THE announcement that a Food Safety Board is to be instituted is but another part of a well-established response to the current series of crises in food safety. When new and alarming evidence of further problems in the food chain is released, the reaction of those most immediately involved is depressingly predictable.
In short, comforting statements are made, followed by promises of some further initiative intended to assuage public fear. Admittedly, the present response is the most spectacular and elaborate. It is also the most expensive.
The challenges that face the new board are truly enormous. It will be charged with responsibility for ensuring the maximum achievable standards of food quality for the home and export market. The consumer and the exporter will be critical and demanding.
A change in eating habits and a rejection of many of our food products will be the consequence of failure by the agency to live up to expectations. Time is not on its side - many consumers have already made up their mind.
The mindset which allowed the abuse of antibiotics - as outlined in a Consumer Association report last week - will not be easily, changed. The abuse of growth promoters, or "angel dust", is extensive. The numbers of farmers before the courts is clear evidence that this dangerous alchemy of chemicals and firming will not easily be curbed.
The new board must address effectively the need for a change of attitude in the various Government departments and agencies. Here the consumer is not king. For instance, the Department of Agriculture has proven itself unable to publish regularly, and on time, an annual report on the levels of pesticide residues in food for human consumption.
Provision of a veterinary examination pre-mortem and post-mortem should be routine, not the subject of a demarcation dispute between the Department of Agriculture and local authorities.
If the board is to police food safety, effectively it must have the capacity to set and enforce standards on the use of contaminating chemicals such as antibiotics, herbicides and pesticides. It must ensure that these chemicals are only available to the general public by way of licence or prescription.
It must be able to determine "whether food hygiene regulations are adequate, effectively applied and if those who work in food production and distribution have sufficient training to guarantee standards of safety.
The capacity of the new board will be greatly determined, by its budget, the quality of its senior personnel and its independence from existing agencies and interest groups. On the personnel side, the pool of such talented and independent people is small in this country.
Realistically, it is reduced even further when one excludes people who have been influenced irreversibly by their experiences as defenders of the system. Little useful purpose will be served by amalgamating various parts of the system, which have been involved in implementing the present controls.
The Government's decision to establish a FSB is a tacit acknowledgment that the status quo is unable to face up to the new challenges posed to the food industry by mounting consumer concerns.
Those who combine the technical capacity, vision, independence of mind and a philosophy that puts consumer interests first are in very small supply in Ireland. Those who have any experience of, working in this environment are limited. Appointing tired people from the current system to key positions in the new board will not inspire confidence.

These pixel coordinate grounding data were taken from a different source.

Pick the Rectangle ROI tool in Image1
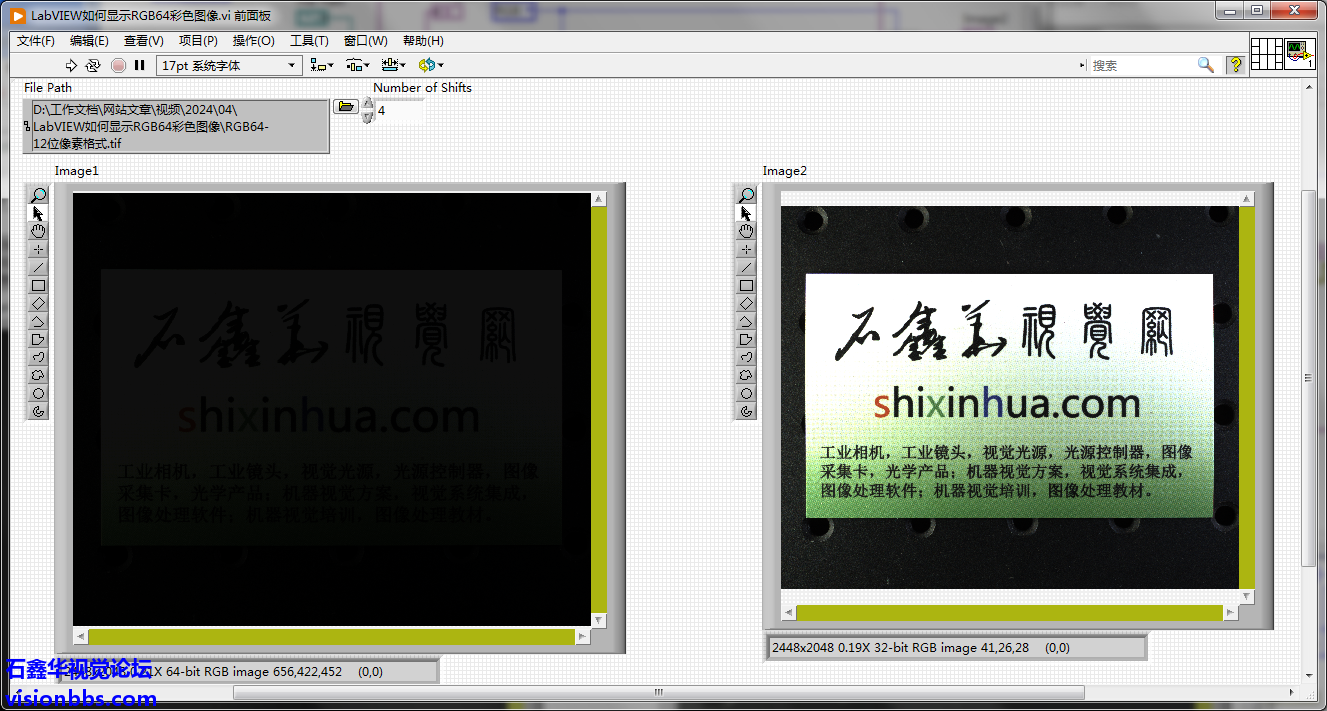 point(39,285)
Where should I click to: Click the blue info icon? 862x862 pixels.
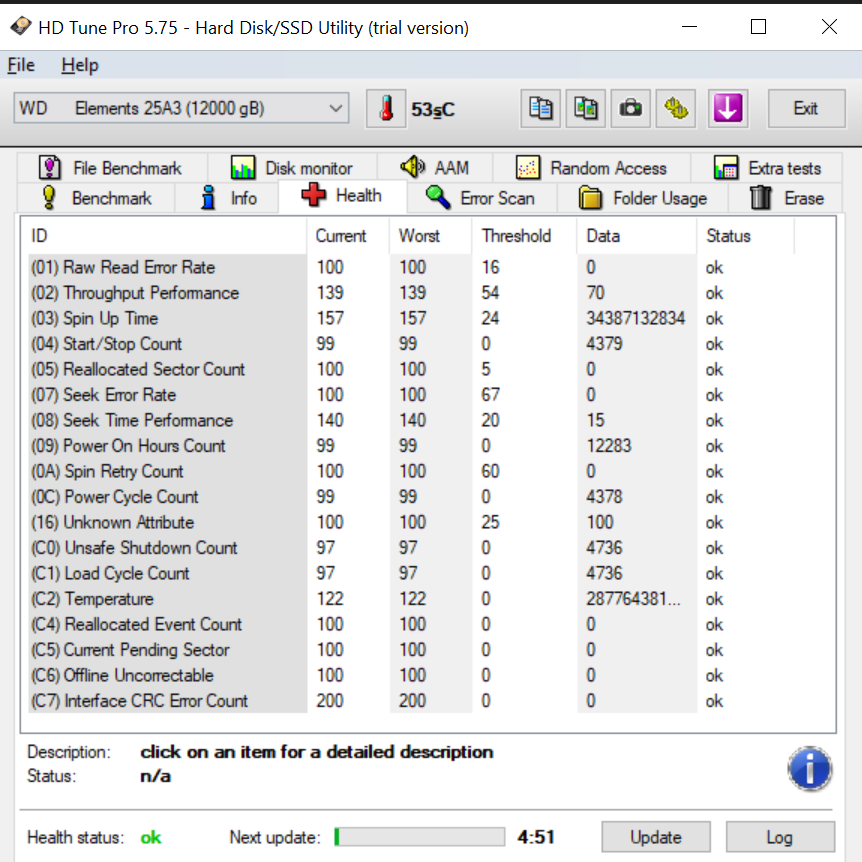(808, 769)
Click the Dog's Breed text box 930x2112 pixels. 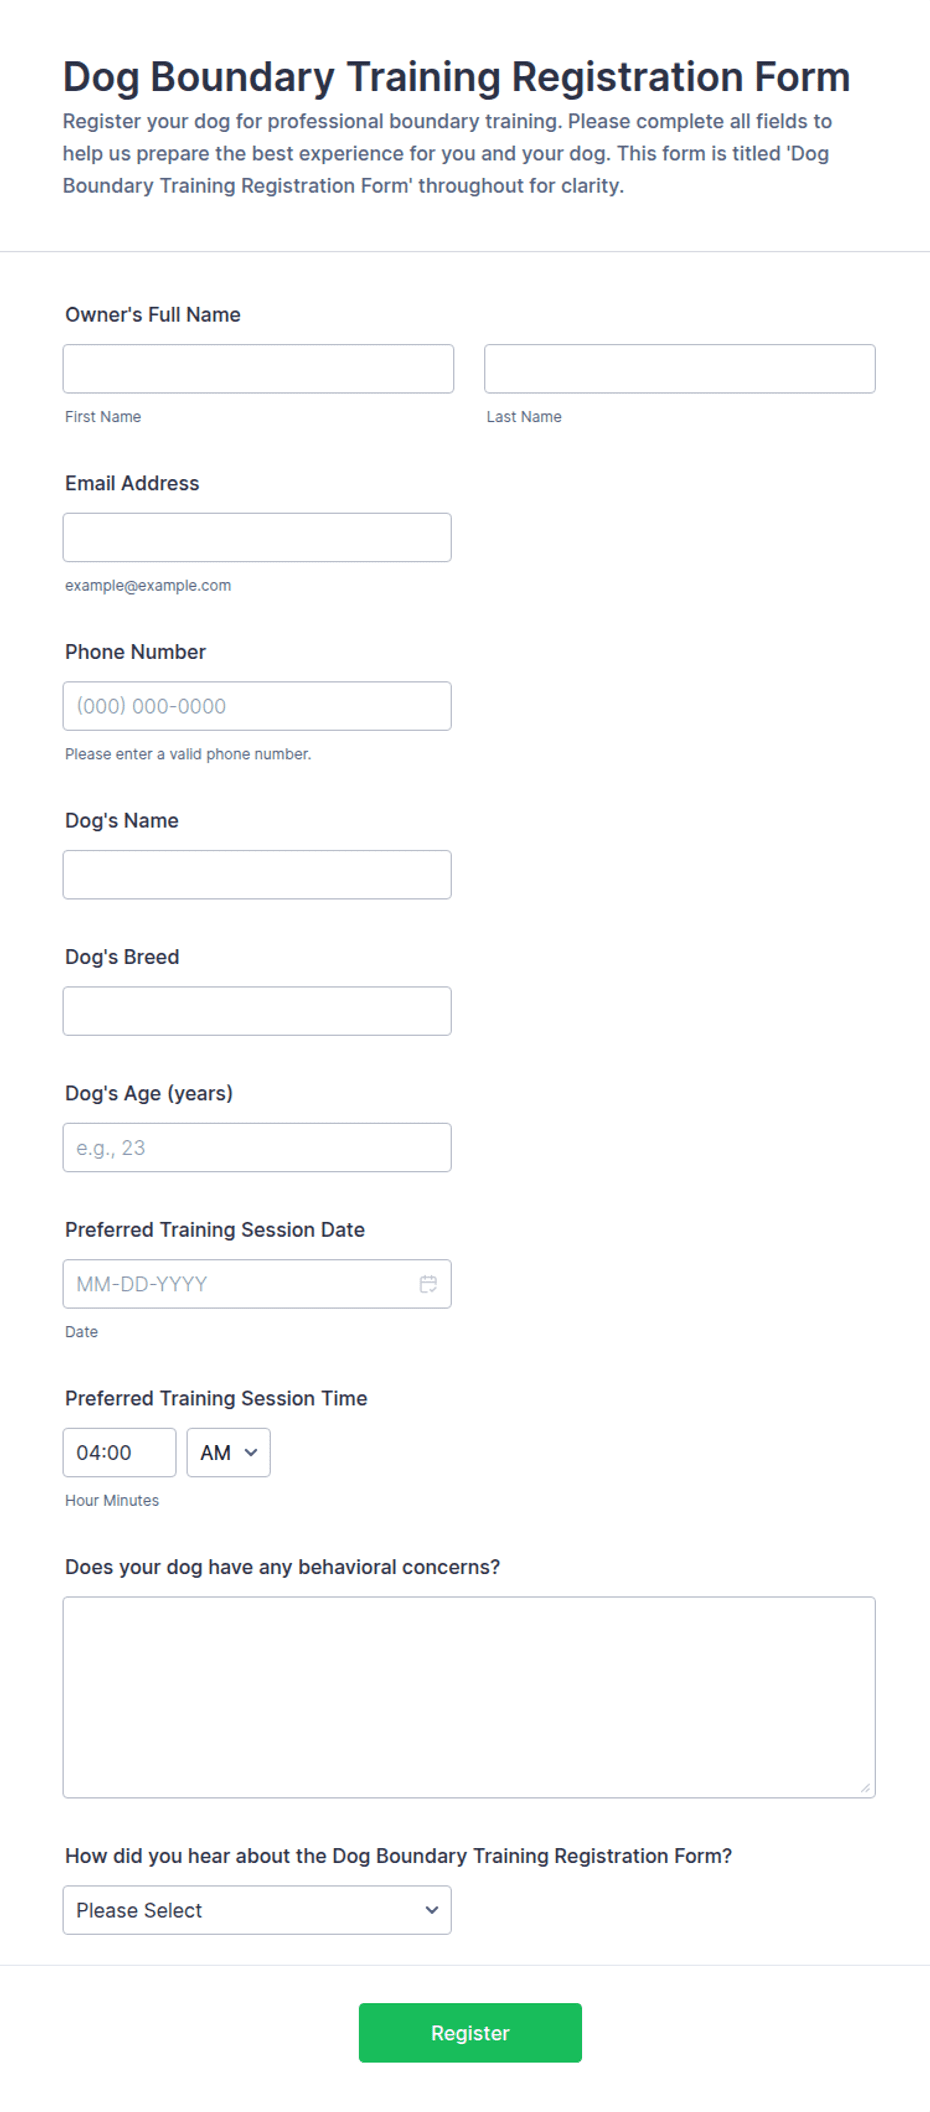pyautogui.click(x=257, y=1011)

If there is a logic to setting up a Food Safety Board, it is that it must be totally independent of the vested interests which have dominated farming and food for the past 50 years. The mentality that allows the farming lobby to insist that more of their people should be on An Bord Bia has to be resisted, because it is not in the national interest. It is not even in farmers' interests.
The new board can do without Department representatives, those "safe" people who hold the departmental line and report back to the Department on how their interests are being handled at the board. This approach has no place on a board which will have to insist on standards and referee the activity of the farmers and the produce/processors, as well as Government Departments.
The manner in which the board is funded is also crucial. To ensure public confidence the board must be, and be seen to be, independent of any Government department. If it is to be successful, the board must be able to carry out and/or commission research. It is hard to see much research being conducted with a mere £2 million annual budget.
The board must have responsibility for producing an annual report. To ensure the board's independence its report should be debated in the Dail, ideally through a health and food safety or a science and technology committee. These committees are now long overdue.
The board will have to confront, successfully, the culture of the short cut and soft option. It will also have to address unrealistic expectations about food safety amongst the general public - a risk-free diet is just not an option at the moment. It will have to have an effective strategy to deal with new, unexpected food scares that will come out of the blue with attached levels of consumer panic.
In each case resistance will be strong.
If the right people, proper, structures and sufficient money is provided then the agency will have some teeth. Otherwise the response to the next and further scares will be more of the same useless initiatives devised for the PR priorities of those who are looking for quick-fix solutions.